(DATASET begins)

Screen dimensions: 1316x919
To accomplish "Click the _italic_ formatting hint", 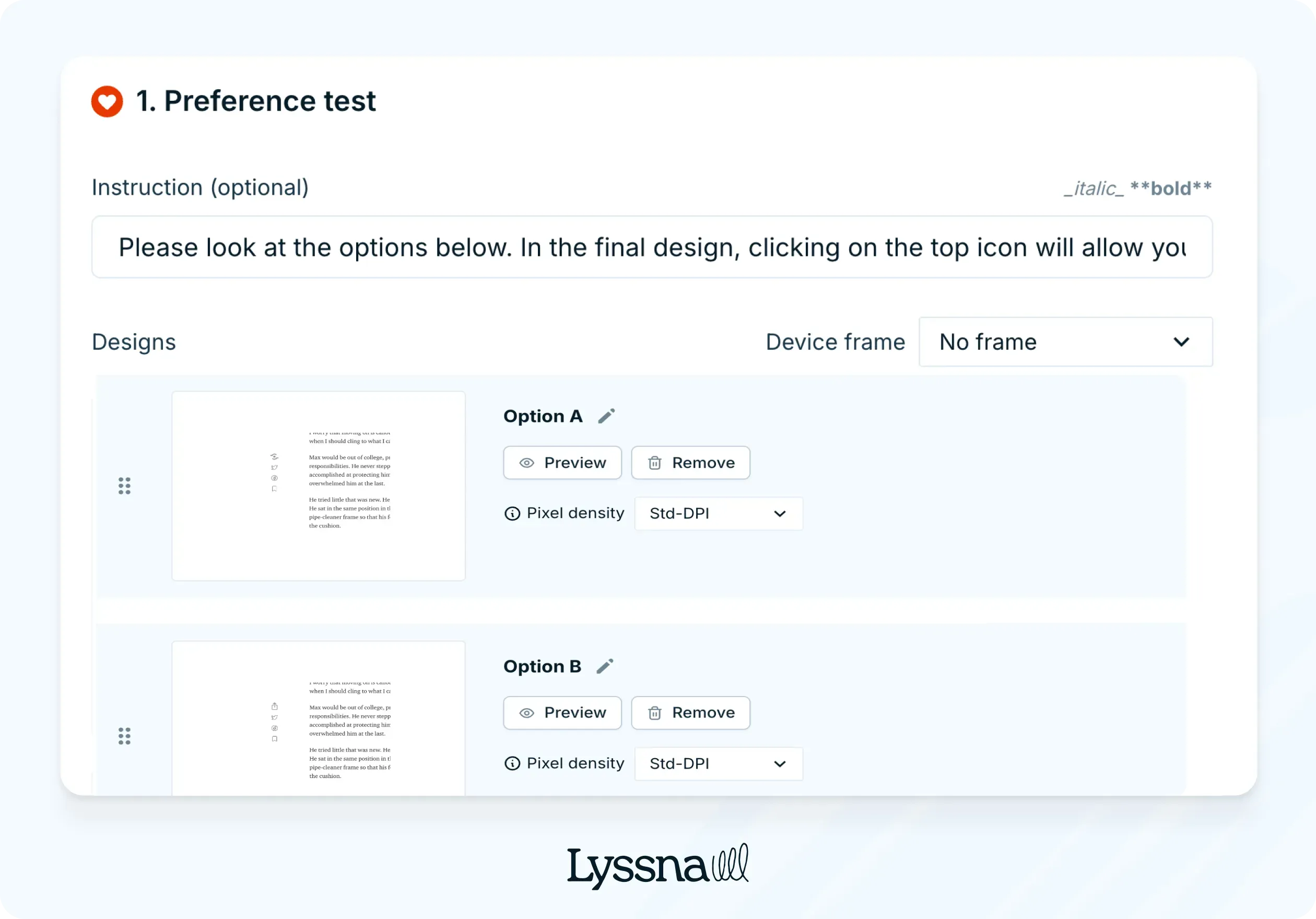I will pos(1093,188).
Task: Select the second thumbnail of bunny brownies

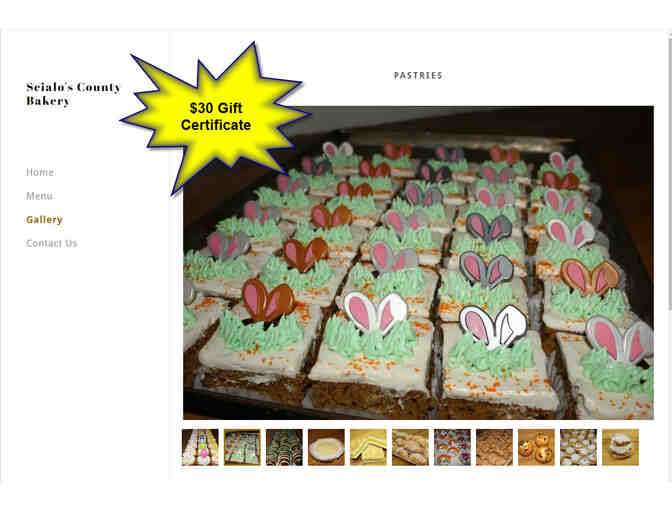Action: 242,447
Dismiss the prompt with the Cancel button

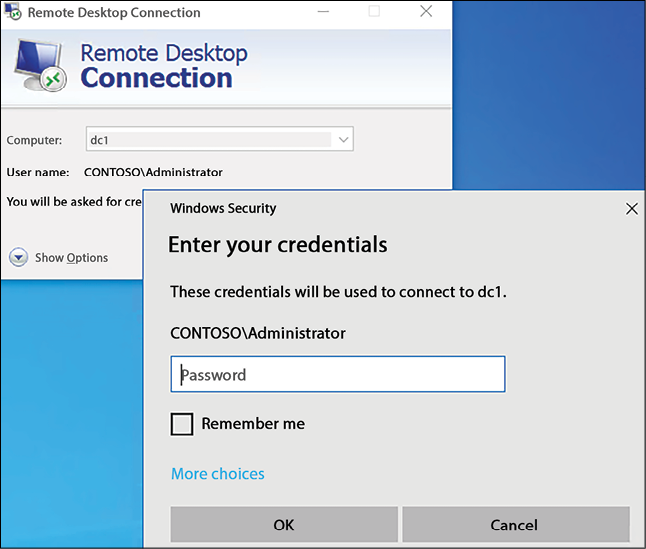(516, 524)
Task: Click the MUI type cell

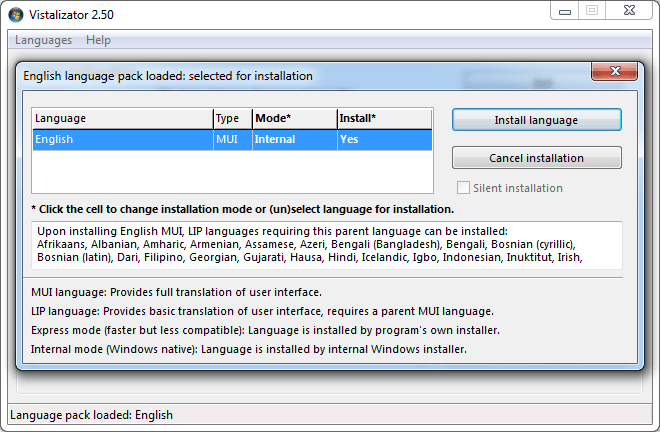Action: (231, 140)
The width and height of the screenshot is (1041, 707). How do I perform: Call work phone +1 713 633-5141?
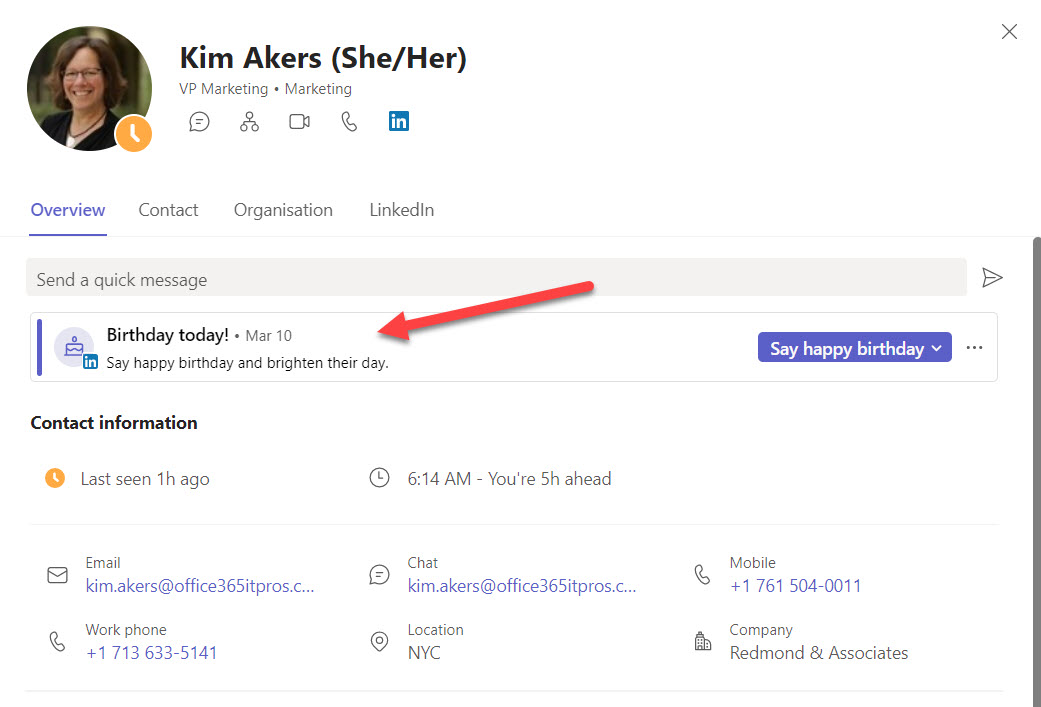pyautogui.click(x=152, y=653)
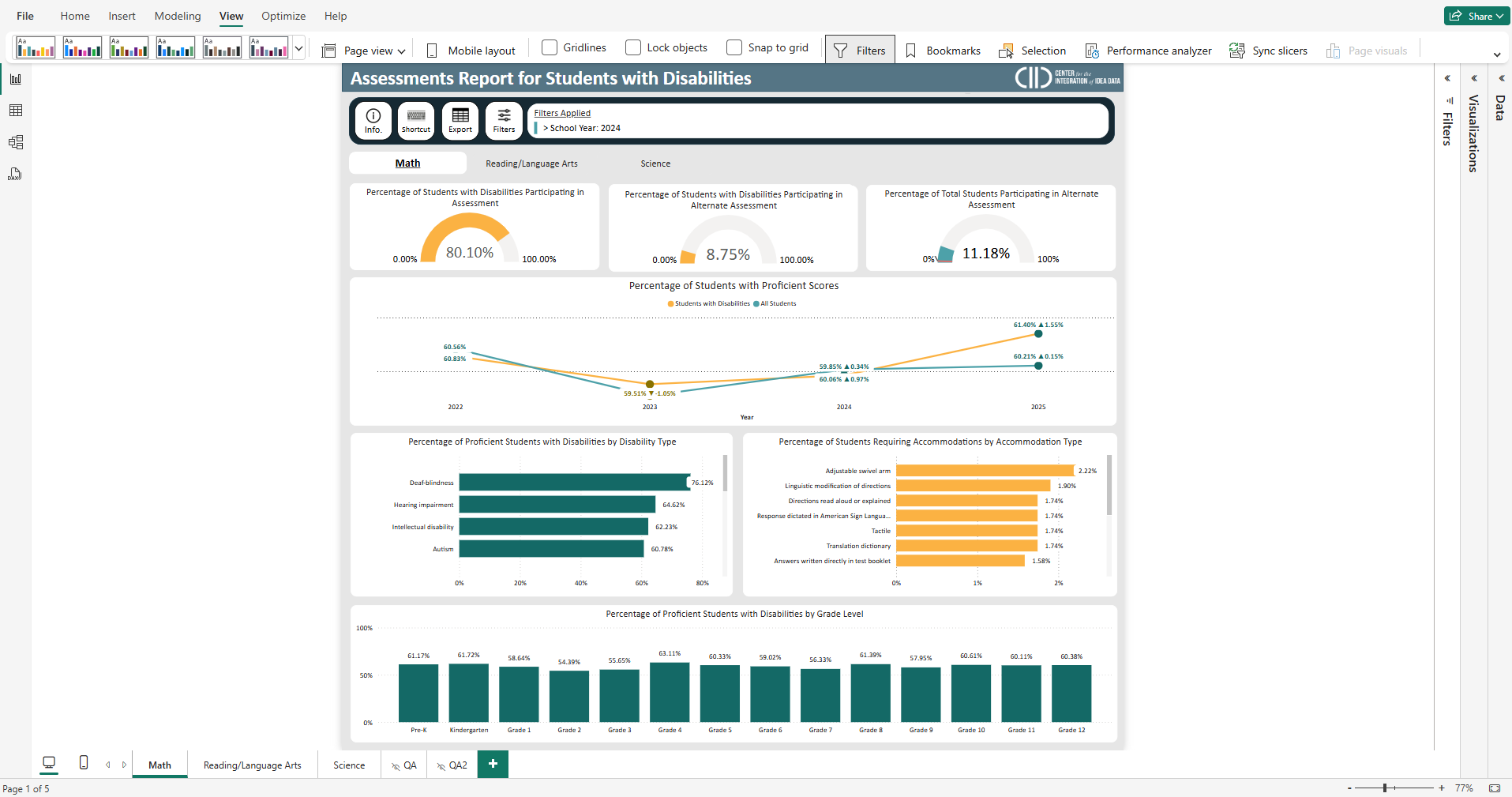The image size is (1512, 797).
Task: Toggle the Snap to grid checkbox
Action: pyautogui.click(x=734, y=48)
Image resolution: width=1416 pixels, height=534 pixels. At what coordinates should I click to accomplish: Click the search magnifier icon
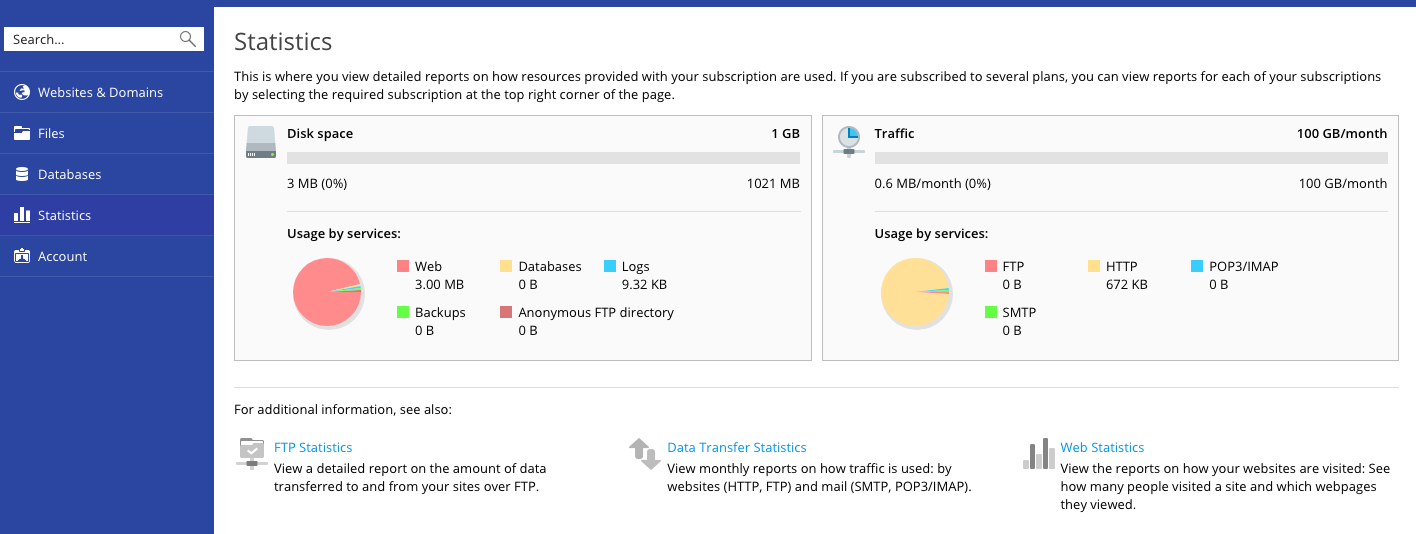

(DATASET ends)

• _PROBLEM TO WORK ON_
Using the records above, copy exactly and only the lines from the line with "Dismiss the prompt with the Cancel button" through the end, both included; leave every picture out.

• _ANSWER BOX_
Dismiss the prompt with the Cancel button

(516, 524)
Task: Click the MUI type cell

Action: (231, 140)
The width and height of the screenshot is (1041, 707). How do I perform: Call work phone +1 713 633-5141?
pyautogui.click(x=152, y=653)
The image size is (1512, 797).
Task: Toggle the Snap to grid checkbox
Action: pyautogui.click(x=734, y=48)
Image resolution: width=1416 pixels, height=534 pixels. At what coordinates should I click to accomplish: Click the search magnifier icon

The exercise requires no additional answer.